**REQUIREMENT**:
The only thing to send back is the number of lines below that hold the string "will".

Items from a dataset:
== == ==

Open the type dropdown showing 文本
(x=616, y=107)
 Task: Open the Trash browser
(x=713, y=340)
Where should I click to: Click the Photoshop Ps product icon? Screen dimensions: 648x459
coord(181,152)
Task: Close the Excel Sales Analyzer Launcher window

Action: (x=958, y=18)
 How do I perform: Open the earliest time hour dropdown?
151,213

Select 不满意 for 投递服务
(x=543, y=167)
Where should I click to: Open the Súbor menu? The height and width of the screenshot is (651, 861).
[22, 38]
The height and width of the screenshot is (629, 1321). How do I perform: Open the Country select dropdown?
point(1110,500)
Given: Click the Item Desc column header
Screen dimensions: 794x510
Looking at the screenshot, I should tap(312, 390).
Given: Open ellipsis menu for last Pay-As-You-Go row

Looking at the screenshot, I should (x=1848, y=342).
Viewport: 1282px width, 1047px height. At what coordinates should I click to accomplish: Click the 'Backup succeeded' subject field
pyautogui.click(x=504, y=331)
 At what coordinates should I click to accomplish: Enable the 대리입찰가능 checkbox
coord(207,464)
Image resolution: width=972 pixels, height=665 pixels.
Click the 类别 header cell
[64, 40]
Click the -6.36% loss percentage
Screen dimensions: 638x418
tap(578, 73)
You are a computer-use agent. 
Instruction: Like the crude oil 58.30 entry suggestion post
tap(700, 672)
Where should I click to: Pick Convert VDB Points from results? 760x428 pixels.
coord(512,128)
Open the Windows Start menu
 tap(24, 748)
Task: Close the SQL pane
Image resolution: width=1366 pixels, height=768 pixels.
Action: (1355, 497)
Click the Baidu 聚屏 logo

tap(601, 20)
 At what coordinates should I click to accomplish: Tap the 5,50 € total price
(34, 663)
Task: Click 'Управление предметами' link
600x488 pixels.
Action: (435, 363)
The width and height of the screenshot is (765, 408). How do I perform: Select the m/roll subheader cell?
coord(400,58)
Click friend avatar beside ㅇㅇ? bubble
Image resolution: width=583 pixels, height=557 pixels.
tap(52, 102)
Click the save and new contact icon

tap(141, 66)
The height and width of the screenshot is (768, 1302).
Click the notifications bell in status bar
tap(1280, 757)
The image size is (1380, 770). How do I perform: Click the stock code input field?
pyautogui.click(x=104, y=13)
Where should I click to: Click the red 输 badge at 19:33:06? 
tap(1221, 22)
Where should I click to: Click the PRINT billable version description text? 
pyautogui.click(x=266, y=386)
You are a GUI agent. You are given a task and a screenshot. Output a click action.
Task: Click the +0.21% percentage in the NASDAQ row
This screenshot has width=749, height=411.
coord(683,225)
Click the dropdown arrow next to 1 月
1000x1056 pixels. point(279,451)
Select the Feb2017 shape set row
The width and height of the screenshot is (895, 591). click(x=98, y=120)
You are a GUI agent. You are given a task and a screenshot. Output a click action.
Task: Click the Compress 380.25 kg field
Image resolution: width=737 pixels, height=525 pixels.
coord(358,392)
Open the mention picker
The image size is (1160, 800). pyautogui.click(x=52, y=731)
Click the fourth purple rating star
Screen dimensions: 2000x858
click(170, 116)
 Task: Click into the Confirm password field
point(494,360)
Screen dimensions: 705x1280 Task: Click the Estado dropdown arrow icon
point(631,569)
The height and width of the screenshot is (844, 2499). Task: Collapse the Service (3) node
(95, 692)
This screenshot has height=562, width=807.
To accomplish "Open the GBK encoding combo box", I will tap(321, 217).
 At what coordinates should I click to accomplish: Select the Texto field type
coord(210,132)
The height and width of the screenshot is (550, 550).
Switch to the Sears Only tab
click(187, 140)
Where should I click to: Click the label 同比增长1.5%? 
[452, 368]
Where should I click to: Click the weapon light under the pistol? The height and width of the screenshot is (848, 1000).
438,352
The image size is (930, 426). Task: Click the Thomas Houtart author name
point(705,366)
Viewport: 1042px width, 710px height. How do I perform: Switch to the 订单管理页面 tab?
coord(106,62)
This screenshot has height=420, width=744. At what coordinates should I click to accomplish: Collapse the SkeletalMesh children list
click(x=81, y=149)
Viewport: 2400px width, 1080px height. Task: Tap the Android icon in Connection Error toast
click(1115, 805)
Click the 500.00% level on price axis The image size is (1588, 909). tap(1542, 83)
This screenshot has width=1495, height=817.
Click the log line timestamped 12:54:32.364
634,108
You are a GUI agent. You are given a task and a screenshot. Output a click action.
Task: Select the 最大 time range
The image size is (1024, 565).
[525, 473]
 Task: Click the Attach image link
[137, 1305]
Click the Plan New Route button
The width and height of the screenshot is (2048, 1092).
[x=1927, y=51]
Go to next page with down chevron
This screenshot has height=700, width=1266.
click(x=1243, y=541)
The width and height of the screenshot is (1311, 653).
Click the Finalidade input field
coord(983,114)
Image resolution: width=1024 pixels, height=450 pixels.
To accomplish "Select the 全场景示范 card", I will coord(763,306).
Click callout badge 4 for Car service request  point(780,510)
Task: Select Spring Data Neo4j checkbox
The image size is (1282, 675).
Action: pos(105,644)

== == ==

**REPLY**:
2